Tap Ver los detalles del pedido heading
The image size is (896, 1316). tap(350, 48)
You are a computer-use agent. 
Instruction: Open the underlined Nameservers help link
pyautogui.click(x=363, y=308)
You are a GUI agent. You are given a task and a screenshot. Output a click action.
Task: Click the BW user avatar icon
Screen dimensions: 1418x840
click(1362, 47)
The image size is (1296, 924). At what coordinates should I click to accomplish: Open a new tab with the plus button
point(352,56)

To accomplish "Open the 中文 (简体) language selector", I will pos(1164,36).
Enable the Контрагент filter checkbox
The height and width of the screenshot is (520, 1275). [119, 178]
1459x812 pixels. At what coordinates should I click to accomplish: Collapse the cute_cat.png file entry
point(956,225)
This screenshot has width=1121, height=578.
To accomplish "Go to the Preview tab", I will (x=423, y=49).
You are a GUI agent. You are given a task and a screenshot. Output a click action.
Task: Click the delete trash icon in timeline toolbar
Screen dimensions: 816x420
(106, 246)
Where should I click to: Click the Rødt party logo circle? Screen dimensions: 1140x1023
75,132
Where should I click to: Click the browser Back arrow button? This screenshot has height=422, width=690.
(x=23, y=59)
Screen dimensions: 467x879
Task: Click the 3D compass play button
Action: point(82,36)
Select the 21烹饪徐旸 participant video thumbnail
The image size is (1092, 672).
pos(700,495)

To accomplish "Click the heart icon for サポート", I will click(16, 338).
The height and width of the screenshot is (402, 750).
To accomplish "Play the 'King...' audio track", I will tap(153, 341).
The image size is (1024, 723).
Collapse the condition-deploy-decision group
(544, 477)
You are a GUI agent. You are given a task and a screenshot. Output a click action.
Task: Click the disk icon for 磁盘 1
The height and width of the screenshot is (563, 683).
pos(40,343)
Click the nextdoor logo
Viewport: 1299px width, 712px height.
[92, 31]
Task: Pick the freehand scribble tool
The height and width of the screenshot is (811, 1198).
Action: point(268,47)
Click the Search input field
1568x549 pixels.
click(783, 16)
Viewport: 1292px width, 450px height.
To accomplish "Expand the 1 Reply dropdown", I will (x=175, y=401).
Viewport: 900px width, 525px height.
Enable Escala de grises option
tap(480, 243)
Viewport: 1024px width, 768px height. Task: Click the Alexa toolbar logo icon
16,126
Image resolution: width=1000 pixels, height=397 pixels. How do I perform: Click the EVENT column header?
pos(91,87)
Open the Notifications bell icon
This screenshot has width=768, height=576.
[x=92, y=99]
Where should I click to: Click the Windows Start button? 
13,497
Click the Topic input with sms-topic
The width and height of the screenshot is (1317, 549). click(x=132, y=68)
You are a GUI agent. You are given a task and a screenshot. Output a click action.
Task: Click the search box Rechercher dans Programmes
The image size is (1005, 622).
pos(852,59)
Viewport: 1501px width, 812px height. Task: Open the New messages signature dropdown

## TRY IT:
I would like you to restate word for word the lines from the one with "The image size is (1005, 622)." through the last line of the material above, and only those.

## ANSWER TO THE EXERCISE:
The image size is (1005, 622).
pos(852,59)
Viewport: 1501px width, 812px height. Task: Open the New messages signature dropdown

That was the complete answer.